There is no cure for bruxism; however, the condition can be managed. The most common procedure to help to alleviate pain and discomfort is a Nightguard.

Dry Mouth

Saliva flow keeps the mouth moist and aids in chewing, swallowing, digestion and speech. Dry mouth is a condition from the lack of normal saliva flow.

Causes of dry mouth:
  • Dehydration
  • Emotional stress
  • Anemia
  • Related to surgery
  • Medical Conditions
  • Medication
  • Allergy
  • Anti-depressant
  • Blood pressure
  • Some mouth washes that are high in alcohol content
Dry mouth symptoms:
  • Mouth feels sticky
  • Lips cracked and dry
  • Tongue may have burning sensation

People who experience dry mouth are at high risk for developing cavities, gum disease and bad breath.

Helping dry mouth:
  • Chewing gum / lozenges
  • Humidifier at night
  • Maintaining good oral hygiene
Mouth Guards

Accidents can happen during any physical activity. A mouth protector can help protect the soft tissues of your tongue, lips and cheek lining. Over-the-counter stock mouth protectors are inexpensive, pre-formed and ready-to-wear. Boil and bite mouth protectors offer a better fit than stock mouth protectors. Softened in water, they are more adaptable to the shape of your mouth. Custom-fitted mouth protectors are made by your dentist for you personally. They are more expensive, but a properly fitted mouth protector will stay in place while you are wearing it, making it easy for you to talk and breathe.

Oral Piercing

Oral piercings can be bad for your health. Because your mouth contains millions of bacteria, infection is a common complication of oral piercing. Pain and swelling are other side effects of piercing. Your tongue (a popular piercing site in the mouth) could swell large enough to close off your airway. Piercings can also cause uncontrollable bleeding or nerve damage. The jewelry itself also presents some hazards. You can choke on any studs, barbells or hoops that come loose in your mouth, and contact with the jewelry can chip or crack your teeth.

Pregnancy

We ask that our female patients who are pregnant or think they possibly could be to inform us prior to your x-ray examination and dental treatment.

Tobacco

You are probably familiar with the links between tobacco use and lung disease, cancer and cardiovascular disease.

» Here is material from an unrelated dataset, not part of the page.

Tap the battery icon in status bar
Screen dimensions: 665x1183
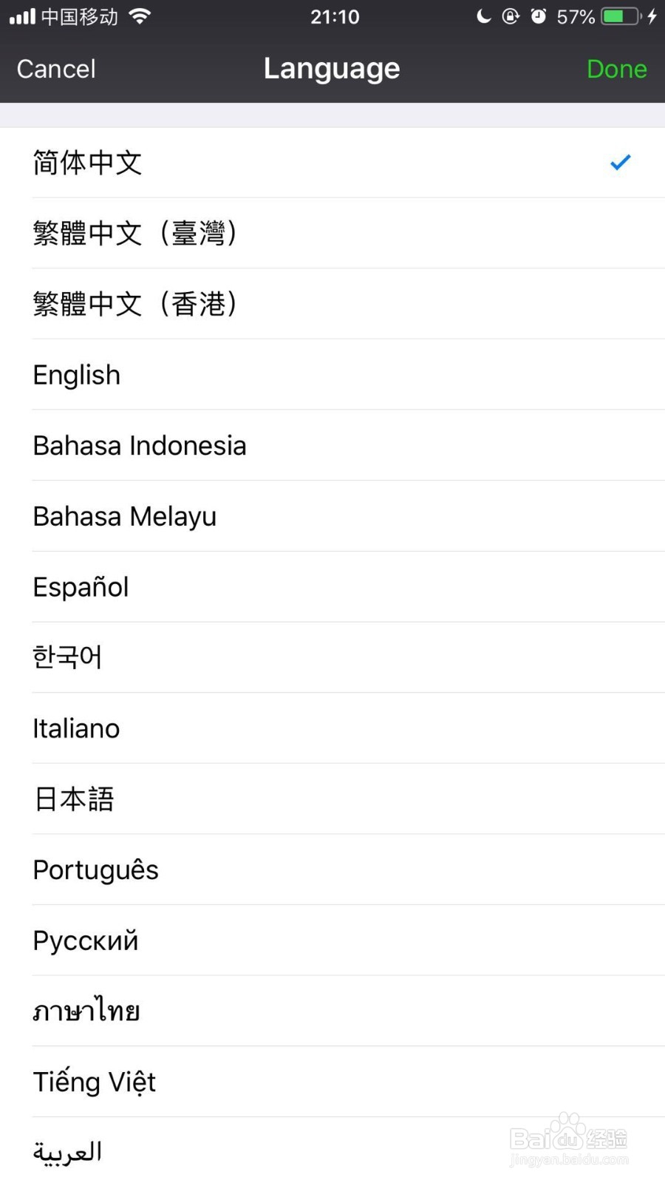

Current studies have also established that tobacco smoking not only causes direct damage to your mouth but also makes periodontal diseases more damaging and harder to treat.

There is a greater incidence of calculus formation on teeth, deeper pockets between gums and teeth, more gum recession and more loss of the bone that hold teeth in your mouth. In addition, smokeless tobacco greatly increases your chance of developing oral cancer. Any tobacco usage can complicate the placement of dental implants.

Chemicals in tobacco such as nicotine, which constricts blood vessels, slow down wound healing.

Other chemicals impair the function of your white blood cells which are your first line of defense against infection. The tars contain carcinogens which over time induce cell mutations and cancers.

Quitting tobacco use will lower the risk of your developing cancer and improve the health of your teeth and gums, as well as your heart and lungs.

Smokeless tobacco poses very serious problems including:

  • Causes tooth decay
  • Eats away your gums
  • Leads to tooth loss
  • Bad Breath
  • Stains your teeth
  • Causes oral sensitivity to hot and cold
  • Decreases sense of taste and smell

If oral cancer is left untreated long enough, it may even cause death.

Tooth Fractures

There are many types of cracked teeth. The treatment and outcome for your tooth depends on the type, location and severity of the crack.

Unlike a broken bone, a fracture in a cracked tooth will never heal. Early diagnosis is important, even with high magnification and special lighting, it is sometimes difficult to determine the extent of a crack.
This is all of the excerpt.